Repeat exactly the lines beginning at the one that contains "Where should I" and running to the end of the material. Omit the pictures.

DATASET EXCERPTS START

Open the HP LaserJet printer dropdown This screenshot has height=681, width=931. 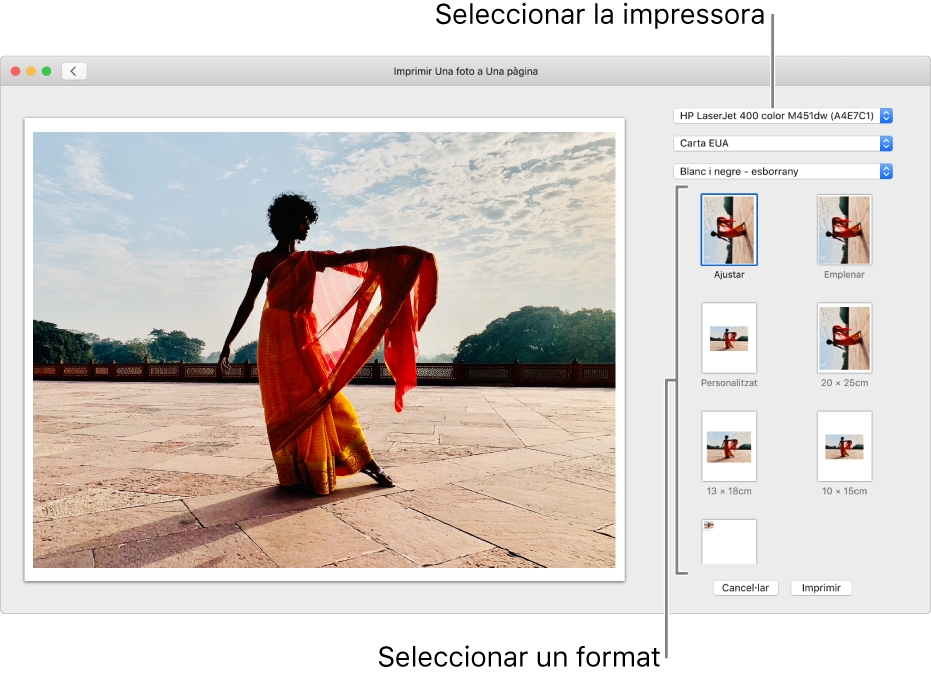(x=783, y=116)
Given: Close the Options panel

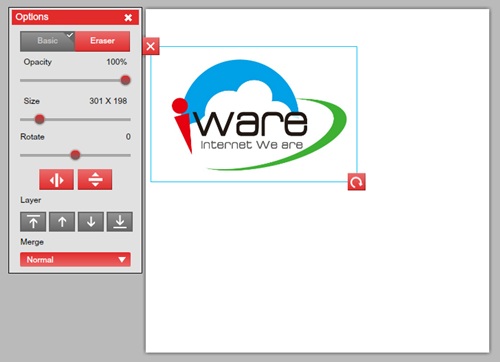Looking at the screenshot, I should [x=128, y=18].
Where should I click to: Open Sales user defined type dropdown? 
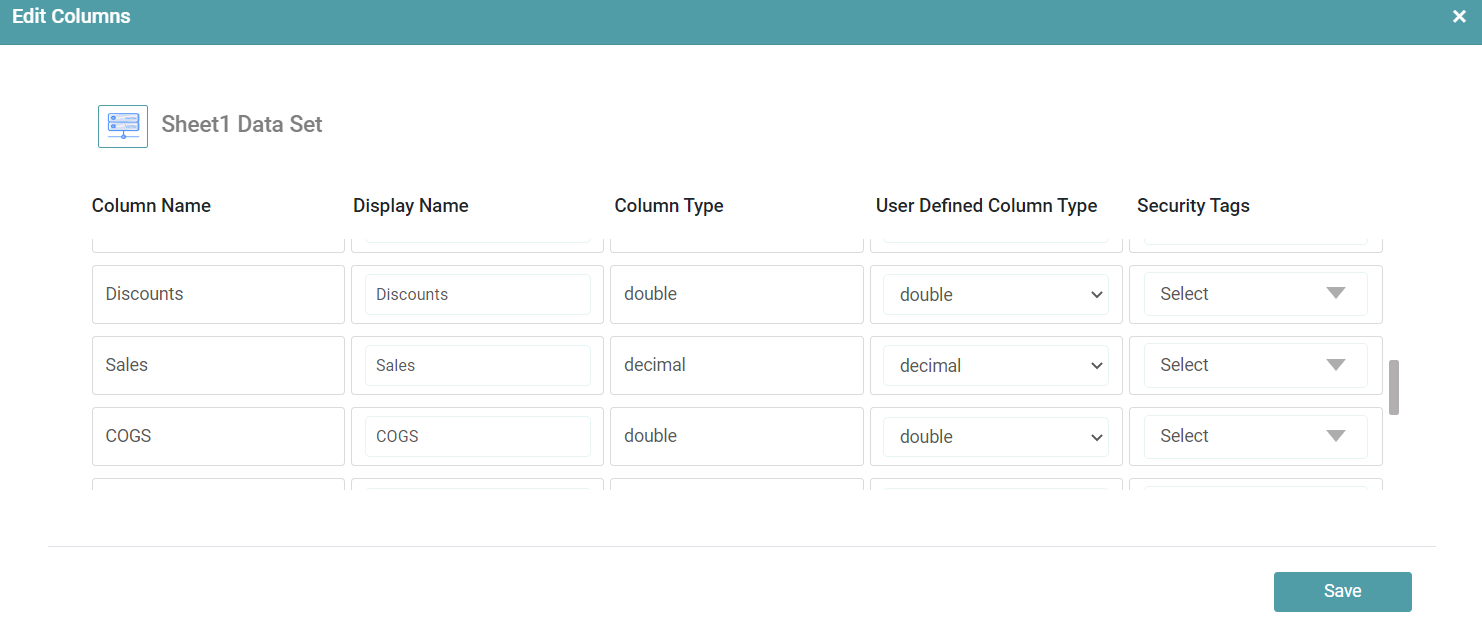coord(995,366)
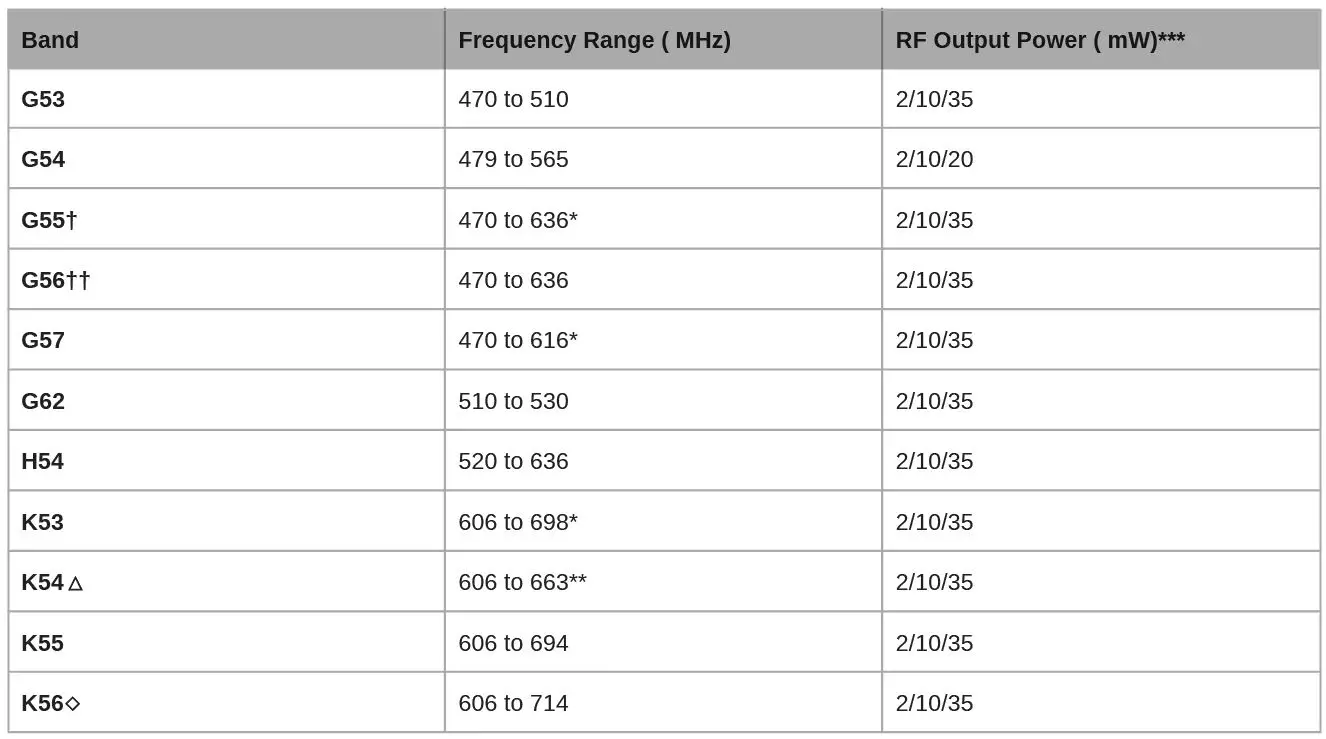This screenshot has width=1326, height=739.
Task: Click the 2/10/20 output power value
Action: 934,159
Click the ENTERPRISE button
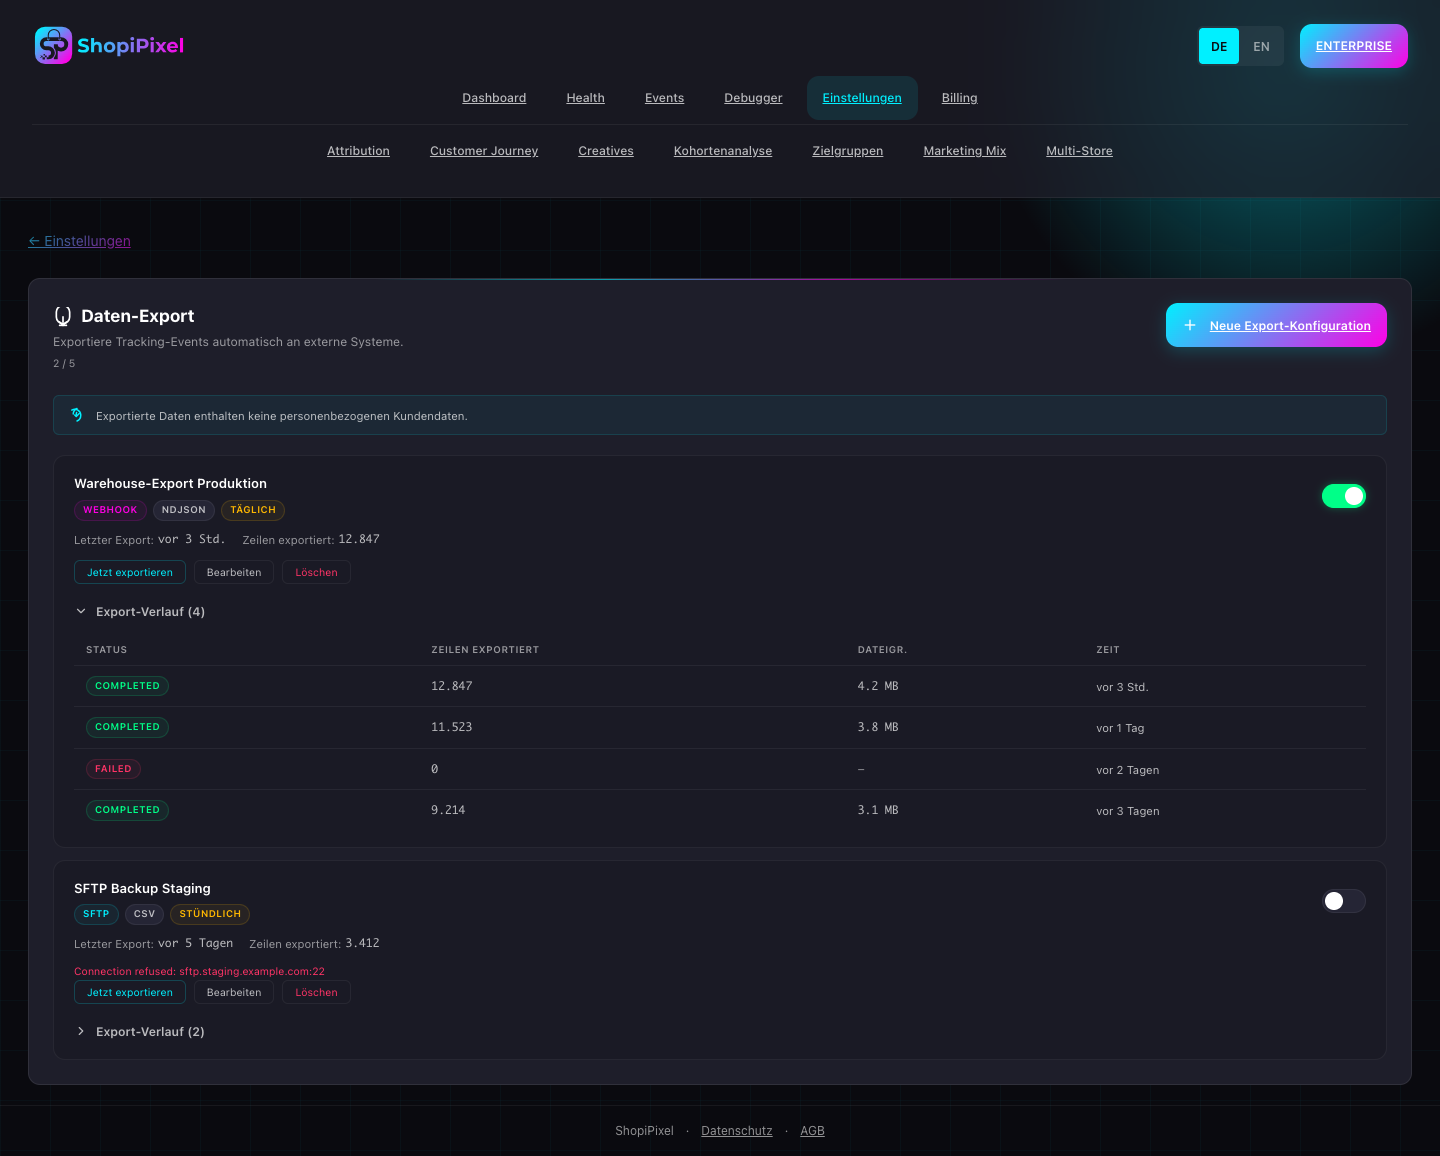The image size is (1440, 1156). 1353,45
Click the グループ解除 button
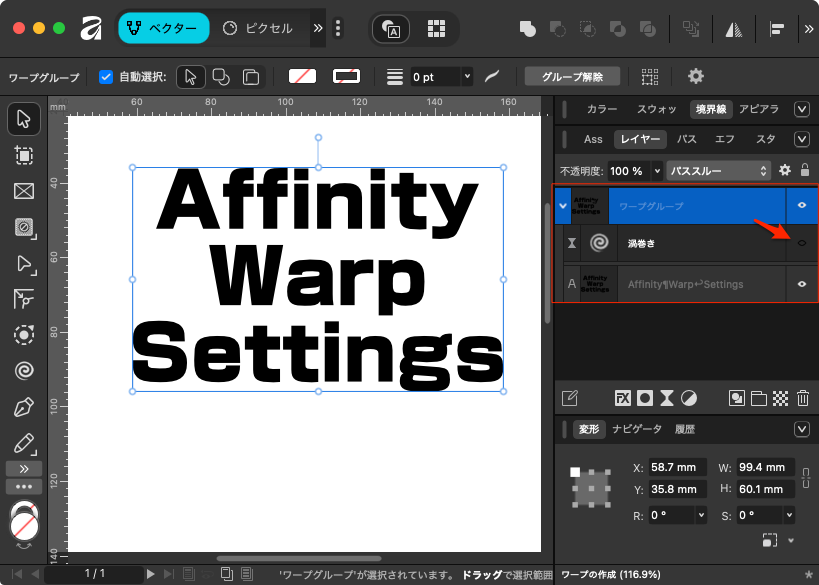This screenshot has height=585, width=819. 573,77
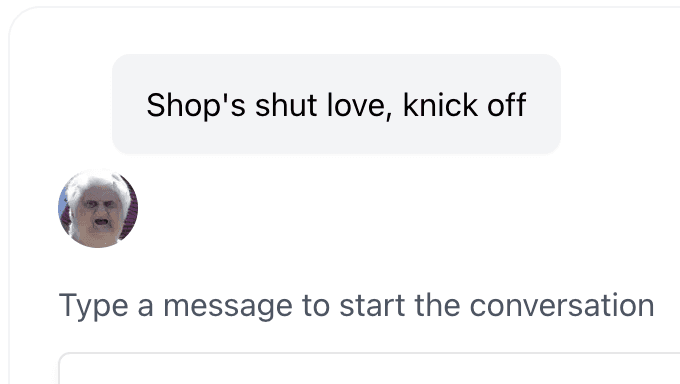Click the elderly person's avatar image
The width and height of the screenshot is (680, 384).
(98, 208)
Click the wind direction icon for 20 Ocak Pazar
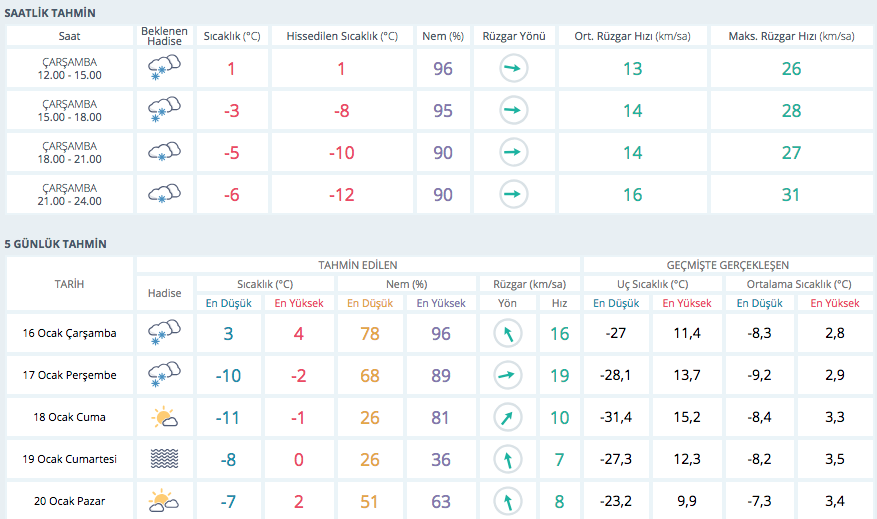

DATASET EXCERPTS END

- _COMPLETED EXERCISE_
Where should I click to: Open Sales user defined type dropdown? 
coord(995,366)
This screenshot has width=1326, height=739.
Task: Click the 2/10/20 output power value
Action: 934,159
Click the ENTERPRISE button
The image size is (1440, 1156). 1353,45
Click the グループ解除 button
This screenshot has height=585, width=819. 573,77
Click the elderly person's avatar image
The width and height of the screenshot is (680, 384).
(98, 208)
Click the wind direction icon for 20 Ocak Pazar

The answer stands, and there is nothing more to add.